● **Prompt A**
Retype the part of the Sotomayor post between "A rule in column" and "is doubly shameful.", inclusive.
● **Prompt B**
Decide whether each statement agrees with the Sotomayor post, answering yes or no and quoting the words that settle it: (i) Sotomayor said that Spanish has no adjectives. (ii) The National Review Online blogger counted the adjectives in Spanish. (iii) The dictionary the blogger cites is in its 22nd edition.
● **Prompt C**
According to the Sotomayor post, why does the National Review Online blogger call the claim about Spanish adjectives "risible in the extreme"?

A rule in column writing, which is also applicable to almost any other sort including blogging, is that there is really nothing worse than insincerity in your writing. Insincere outrage is doubly shameful.
Exhibit A: the newest right-wing attack on Sonia Sotomayor, and a clear indication that they are running out of creativity, centers around her use of the Spanish language. Sotomayor has been known as a stickler for proper grammar, meaning she would probably cringe if this blog she came upon. (Yep, I ended on that).
She’s on record saying:
“Go back and read a couple of basic grammar books. Most people never go back to basic principles of grammar after their first six years in elementary school. Each time I see a split infinitive, an inconsistent tense structure or the unnecessary use of the passive voice, I blister.”
So when she said the following statement, seemingly going against her passion for proper sentence-crafting, this of course affected some people’s delicate sensibilities:
“When my first mid-term paper came back to me my first semester, I found out that my Latina background had created difficulties in my writing that I needed to overcome. For example, in Spanish, we do not have adjectives. A noun is described with a preposition, a cotton shirt in Spanish is a shirt of cotton, una camisa de agodon, no agondon camisa.”
This has caused a bit of an uproar. From a National Review Online blog:
The proposition that “in Spanish, we do not have adjectives” is risible in the extreme. I haven’t counted them, but surely the language has literally thousands of them. The current (i.e. 22nd) edition of the Dictionary of the Spanish Language (“Diccionario de la Lengua Española”), of the Royal Spanish Academy (“Real Academia Española”) — i.e., the official dictionary of the Spanish language — offers many classifications (with examples) of Spanish-language adjectives under the term ‘adjetivo.”

● **Entries**
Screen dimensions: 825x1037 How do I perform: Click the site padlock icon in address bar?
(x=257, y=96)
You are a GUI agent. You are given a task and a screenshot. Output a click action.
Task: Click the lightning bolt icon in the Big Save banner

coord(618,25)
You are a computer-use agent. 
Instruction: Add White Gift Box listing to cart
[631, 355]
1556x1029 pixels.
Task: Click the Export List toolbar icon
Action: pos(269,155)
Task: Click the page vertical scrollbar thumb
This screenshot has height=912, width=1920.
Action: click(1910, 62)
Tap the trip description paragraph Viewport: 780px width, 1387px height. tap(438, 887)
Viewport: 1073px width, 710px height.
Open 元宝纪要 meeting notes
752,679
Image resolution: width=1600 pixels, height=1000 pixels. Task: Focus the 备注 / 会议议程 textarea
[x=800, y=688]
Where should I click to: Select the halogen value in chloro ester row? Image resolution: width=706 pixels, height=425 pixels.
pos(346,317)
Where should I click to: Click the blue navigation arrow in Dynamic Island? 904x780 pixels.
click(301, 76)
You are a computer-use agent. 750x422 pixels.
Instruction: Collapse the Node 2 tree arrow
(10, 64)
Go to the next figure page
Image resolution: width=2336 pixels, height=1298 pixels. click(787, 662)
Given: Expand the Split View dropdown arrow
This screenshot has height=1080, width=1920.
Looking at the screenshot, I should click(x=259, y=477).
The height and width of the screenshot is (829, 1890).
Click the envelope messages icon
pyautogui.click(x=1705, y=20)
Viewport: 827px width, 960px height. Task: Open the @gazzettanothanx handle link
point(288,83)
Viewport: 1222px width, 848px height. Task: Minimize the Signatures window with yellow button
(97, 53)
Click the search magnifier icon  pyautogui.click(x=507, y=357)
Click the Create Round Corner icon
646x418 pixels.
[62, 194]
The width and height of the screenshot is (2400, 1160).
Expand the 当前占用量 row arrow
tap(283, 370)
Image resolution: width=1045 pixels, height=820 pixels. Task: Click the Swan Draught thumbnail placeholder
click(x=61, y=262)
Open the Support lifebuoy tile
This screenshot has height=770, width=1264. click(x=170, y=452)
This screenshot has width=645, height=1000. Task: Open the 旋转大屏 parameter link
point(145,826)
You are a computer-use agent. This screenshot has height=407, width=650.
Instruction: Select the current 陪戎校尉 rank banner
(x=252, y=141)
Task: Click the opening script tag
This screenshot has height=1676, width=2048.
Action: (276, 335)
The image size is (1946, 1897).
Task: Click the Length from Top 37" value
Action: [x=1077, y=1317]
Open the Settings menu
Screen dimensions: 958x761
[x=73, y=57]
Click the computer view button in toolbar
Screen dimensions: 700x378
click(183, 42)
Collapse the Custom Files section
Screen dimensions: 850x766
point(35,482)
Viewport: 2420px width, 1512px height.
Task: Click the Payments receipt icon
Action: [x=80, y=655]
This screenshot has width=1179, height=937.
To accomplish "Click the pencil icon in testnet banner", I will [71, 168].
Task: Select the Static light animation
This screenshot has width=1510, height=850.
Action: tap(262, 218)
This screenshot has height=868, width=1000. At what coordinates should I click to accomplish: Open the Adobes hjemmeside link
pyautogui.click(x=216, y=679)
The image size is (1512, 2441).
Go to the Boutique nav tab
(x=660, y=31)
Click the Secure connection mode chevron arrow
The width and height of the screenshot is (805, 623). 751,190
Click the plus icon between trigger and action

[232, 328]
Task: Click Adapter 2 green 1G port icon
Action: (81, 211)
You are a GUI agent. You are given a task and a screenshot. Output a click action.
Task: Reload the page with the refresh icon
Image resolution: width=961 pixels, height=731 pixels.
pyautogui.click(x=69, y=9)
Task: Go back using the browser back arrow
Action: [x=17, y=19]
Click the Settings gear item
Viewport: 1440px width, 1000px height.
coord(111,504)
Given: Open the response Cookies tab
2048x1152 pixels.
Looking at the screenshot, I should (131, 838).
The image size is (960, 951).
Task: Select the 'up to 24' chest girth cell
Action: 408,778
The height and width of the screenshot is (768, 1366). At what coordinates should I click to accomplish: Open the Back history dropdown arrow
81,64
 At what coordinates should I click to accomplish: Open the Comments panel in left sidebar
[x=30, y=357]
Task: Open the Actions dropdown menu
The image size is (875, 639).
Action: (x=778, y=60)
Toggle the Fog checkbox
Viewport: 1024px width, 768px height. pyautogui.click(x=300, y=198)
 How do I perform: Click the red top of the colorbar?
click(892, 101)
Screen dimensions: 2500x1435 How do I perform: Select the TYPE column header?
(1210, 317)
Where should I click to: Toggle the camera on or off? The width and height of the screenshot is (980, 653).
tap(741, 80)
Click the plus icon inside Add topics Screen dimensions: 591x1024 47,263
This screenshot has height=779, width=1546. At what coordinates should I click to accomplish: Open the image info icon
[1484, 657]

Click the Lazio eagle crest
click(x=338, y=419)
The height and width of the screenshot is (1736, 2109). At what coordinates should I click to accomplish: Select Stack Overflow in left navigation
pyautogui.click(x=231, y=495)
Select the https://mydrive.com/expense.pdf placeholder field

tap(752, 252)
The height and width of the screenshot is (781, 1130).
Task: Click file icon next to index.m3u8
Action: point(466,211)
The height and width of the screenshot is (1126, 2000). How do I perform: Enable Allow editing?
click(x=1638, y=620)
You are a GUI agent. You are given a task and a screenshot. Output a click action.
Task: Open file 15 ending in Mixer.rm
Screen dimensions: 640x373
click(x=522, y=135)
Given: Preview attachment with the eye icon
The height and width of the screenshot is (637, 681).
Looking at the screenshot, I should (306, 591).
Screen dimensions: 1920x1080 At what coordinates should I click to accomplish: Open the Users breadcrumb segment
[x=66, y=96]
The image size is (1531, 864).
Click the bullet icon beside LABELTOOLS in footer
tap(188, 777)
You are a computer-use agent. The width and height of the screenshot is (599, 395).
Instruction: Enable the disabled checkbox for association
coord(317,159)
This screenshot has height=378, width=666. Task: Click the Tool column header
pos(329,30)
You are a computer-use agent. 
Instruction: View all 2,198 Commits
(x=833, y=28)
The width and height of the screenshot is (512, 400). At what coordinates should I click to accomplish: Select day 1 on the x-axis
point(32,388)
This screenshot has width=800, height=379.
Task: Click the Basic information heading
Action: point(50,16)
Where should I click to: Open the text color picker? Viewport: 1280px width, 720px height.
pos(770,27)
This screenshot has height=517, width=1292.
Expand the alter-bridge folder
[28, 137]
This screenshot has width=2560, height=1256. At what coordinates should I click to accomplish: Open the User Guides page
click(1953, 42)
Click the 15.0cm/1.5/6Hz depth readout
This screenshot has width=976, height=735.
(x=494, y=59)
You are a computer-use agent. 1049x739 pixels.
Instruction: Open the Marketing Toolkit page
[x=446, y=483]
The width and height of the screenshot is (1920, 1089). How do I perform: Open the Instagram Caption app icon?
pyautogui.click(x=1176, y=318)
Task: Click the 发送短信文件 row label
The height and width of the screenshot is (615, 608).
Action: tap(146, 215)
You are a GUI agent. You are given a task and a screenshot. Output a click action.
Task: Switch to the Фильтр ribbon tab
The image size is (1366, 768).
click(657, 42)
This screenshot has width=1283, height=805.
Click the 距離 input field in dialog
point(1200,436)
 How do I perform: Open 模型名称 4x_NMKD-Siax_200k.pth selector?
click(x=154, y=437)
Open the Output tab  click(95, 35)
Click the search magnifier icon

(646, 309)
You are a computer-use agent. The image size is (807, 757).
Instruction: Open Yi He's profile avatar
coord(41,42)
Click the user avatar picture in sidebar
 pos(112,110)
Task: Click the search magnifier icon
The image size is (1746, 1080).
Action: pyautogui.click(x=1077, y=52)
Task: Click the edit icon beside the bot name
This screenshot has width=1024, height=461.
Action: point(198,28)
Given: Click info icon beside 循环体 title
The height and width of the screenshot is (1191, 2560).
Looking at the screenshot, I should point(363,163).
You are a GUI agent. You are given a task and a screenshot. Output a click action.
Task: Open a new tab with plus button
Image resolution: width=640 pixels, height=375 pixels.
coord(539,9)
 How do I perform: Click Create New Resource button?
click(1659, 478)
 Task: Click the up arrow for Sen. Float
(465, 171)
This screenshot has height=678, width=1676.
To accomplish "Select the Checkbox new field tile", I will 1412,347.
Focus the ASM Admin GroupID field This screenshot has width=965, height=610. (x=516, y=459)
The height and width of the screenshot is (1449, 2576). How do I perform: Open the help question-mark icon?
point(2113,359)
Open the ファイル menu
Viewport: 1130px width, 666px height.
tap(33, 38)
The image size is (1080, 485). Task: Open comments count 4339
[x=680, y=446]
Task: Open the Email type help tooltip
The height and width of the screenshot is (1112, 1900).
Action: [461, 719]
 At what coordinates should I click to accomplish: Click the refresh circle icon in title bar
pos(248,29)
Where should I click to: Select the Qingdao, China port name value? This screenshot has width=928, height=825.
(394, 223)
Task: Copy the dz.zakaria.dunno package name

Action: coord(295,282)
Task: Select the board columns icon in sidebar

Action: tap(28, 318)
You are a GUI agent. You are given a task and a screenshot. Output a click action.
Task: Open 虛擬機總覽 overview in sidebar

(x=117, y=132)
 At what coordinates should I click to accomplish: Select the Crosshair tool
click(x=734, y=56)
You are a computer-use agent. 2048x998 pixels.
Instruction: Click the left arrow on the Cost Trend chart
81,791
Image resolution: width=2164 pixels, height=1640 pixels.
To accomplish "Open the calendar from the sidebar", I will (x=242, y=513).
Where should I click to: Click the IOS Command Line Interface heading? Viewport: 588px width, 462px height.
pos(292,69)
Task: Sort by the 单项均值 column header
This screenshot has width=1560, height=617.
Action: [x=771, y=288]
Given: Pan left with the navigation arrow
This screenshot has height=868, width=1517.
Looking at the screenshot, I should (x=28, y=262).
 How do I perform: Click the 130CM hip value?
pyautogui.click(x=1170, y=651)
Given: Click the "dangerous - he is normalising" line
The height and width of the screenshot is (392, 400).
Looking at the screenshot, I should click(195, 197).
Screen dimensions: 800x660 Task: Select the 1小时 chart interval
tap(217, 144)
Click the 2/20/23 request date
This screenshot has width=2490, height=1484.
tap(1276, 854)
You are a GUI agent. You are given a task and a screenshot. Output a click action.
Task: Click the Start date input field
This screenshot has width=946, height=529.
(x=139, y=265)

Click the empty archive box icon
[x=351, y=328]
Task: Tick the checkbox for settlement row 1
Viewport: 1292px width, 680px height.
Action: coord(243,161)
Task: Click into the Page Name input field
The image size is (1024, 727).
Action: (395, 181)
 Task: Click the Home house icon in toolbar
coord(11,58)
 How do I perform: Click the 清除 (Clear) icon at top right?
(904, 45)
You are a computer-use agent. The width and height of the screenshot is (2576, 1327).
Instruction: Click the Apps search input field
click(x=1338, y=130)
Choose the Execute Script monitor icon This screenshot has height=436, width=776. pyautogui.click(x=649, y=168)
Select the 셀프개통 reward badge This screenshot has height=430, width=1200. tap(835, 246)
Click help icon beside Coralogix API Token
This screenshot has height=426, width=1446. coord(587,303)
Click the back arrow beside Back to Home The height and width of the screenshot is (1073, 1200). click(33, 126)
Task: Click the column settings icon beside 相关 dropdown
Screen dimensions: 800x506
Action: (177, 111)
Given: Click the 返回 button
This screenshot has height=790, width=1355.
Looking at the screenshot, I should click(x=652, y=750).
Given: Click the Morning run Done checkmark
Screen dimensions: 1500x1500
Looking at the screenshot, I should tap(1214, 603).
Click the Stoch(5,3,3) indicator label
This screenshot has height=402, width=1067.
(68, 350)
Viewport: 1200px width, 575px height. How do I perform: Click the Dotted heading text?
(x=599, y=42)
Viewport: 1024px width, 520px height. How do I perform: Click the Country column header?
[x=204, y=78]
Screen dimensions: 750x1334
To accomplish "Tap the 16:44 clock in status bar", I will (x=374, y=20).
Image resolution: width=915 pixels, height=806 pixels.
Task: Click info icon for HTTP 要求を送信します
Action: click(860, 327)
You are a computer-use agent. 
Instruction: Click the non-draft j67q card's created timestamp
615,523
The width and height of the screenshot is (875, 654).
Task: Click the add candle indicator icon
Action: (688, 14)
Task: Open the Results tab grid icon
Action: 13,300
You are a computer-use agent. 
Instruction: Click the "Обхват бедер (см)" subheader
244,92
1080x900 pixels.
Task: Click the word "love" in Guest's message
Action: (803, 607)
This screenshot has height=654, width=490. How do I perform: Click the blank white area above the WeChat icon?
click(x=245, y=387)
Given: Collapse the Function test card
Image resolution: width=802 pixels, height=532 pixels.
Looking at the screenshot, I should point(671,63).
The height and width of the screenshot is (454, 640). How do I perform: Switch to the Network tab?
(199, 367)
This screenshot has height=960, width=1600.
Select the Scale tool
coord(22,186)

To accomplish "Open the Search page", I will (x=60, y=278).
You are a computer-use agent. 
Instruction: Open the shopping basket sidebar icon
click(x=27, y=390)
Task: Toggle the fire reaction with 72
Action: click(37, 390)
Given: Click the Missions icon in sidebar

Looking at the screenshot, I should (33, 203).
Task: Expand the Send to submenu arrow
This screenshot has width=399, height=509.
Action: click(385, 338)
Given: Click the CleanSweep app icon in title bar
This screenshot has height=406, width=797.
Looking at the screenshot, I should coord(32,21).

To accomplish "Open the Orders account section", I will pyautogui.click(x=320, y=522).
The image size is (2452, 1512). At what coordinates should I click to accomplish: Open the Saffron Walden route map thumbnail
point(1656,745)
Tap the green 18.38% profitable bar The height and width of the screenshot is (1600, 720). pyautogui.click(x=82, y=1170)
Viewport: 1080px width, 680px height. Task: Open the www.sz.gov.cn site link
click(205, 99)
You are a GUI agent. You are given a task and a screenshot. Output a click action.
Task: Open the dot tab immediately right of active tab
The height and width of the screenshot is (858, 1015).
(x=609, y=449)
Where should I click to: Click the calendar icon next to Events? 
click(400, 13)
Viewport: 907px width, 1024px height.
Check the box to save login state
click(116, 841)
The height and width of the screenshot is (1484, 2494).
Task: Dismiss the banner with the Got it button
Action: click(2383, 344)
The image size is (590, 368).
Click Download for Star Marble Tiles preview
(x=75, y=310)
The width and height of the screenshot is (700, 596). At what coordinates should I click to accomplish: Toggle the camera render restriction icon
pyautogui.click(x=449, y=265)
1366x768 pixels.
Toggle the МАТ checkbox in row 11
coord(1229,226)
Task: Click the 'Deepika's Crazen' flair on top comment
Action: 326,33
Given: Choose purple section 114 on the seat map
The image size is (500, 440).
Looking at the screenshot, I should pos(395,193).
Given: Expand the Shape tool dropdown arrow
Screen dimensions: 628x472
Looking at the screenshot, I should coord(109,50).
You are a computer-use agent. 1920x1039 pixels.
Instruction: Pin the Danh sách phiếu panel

● **Task output A**
A rule in column writing, which is also applicable to almost any other sort including blogging, is that there is really nothing worse than insincerity in your writing. Insincere outrage is doubly shameful.

● **Task output B**
(i) Yes: "in Spanish, we do not have adjectives"
(ii) No: "I haven’t counted them"
(iii) Yes: "The current (i.e. 22nd) edition"

● **Task output C**
The blogger says Spanish surely has literally thousands of adjectives. The blogger also points out that the official dictionary of the Royal Spanish Academy lists many classifications of Spanish adjectives, with examples, under the term "adjetivo."